INSTRUCTIONS FOR THE TASK: Reproduce the discussion about colonization and slaveholders word for word, in full.

EXTRACT PROVIDED:
┄┄┄┄┄┄┄┄┄┄┄┄┄┄┄┄┄┄┄┄

I think they would have been conquered, eventually, or at least large parts of the country conquered. The combination of inner fractions and technological gap is too much to overcome. But with so many people living on the continent already, there would have been a lot less room for European settlers to come in and fill up the place. It would have resulted in either a very large scale deliberate genocide or an America that bears more resemblance to some place like South Africa or Zimbabwe.

3953008

Slaveholders thought making money was their highest calling, so they did morally reprehensible things to advance their economic state.

That strikes me as an over-simplification. Slaveholders thought having slaves was more important than treating certain people like human beings instead of tools or animals. That is not precisely the same as what you've just said. Perhaps they thought their highest calling was keeping the family plantation running the same way their parents did. Or that their highest calling was fighting in wars for personal glory (the Greeks kept slaves, after all). Making money could be second or third on the list. Or even barely on it at all, if having slaves is something done for prestige instead of profit. The important thing is that 'respecting these people we're enslaving' isn't on the list of priorities.

┄┄┄┄┄┄┄┄┄┄┄┄┄┄┄┄┄┄┄┄

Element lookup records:
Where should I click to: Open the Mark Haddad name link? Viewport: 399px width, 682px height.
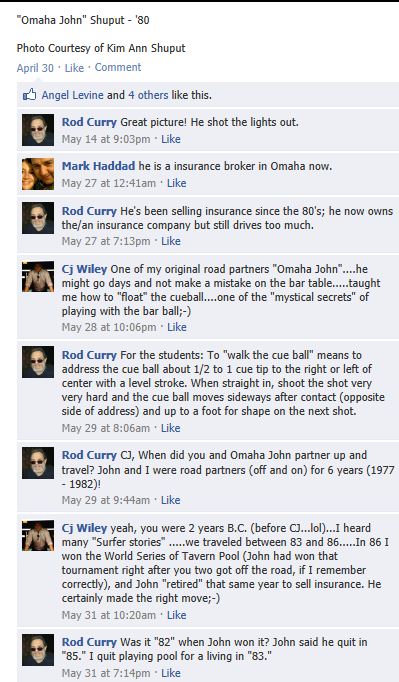[x=98, y=166]
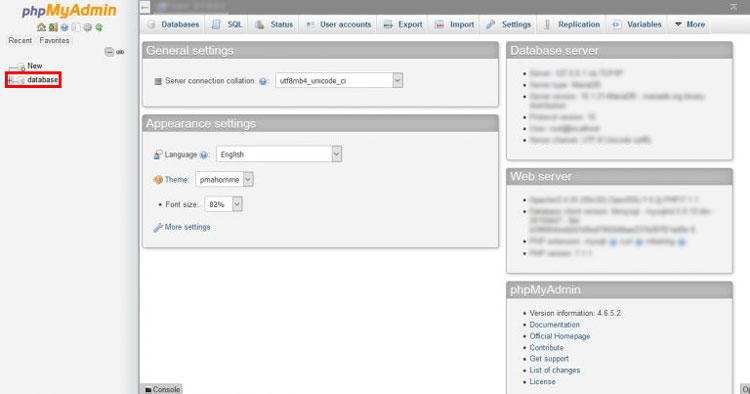Open the Language dropdown showing English
The image size is (750, 394).
(x=279, y=154)
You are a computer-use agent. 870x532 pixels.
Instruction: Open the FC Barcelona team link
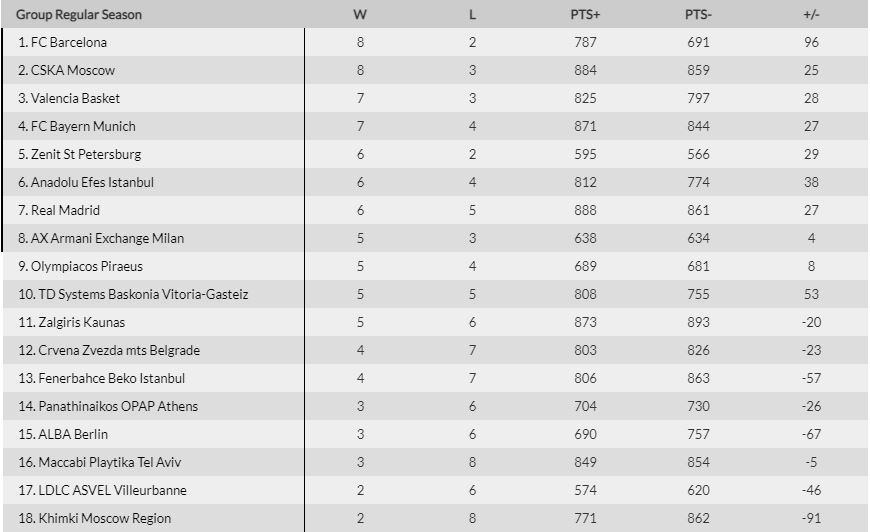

┄┄┄┄┄┄┄┄┄┄┄┄┄┄┄┄┄┄┄┄

OUTPUT OF THE TASK:
I think they would have been conquered, eventually, or at least large parts of the country conquered. The combination of inner fractions and technological gap is too much to overcome. But with so many people living on the continent already, there would have been a lot less room for European settlers to come in and fill up the place. It would have resulted in either a very large scale deliberate genocide or an America that bears more resemblance to some place like South Africa or Zimbabwe.

3953008

Slaveholders thought making money was their highest calling, so they did morally reprehensible things to advance their economic state.

That strikes me as an over-simplification. Slaveholders thought having slaves was more important than treating certain people like human beings instead of tools or animals. That is not precisely the same as what you've just said. Perhaps they thought their highest calling was keeping the family plantation running the same way their parents did. Or that their highest calling was fighting in wars for personal glory (the Greeks kept slaves, after all). Making money could be second or third on the list. Or even barely on it at all, if having slaves is something done for prestige instead of profit. The important thing is that 'respecting these people we're enslaving' isn't on the list of priorities.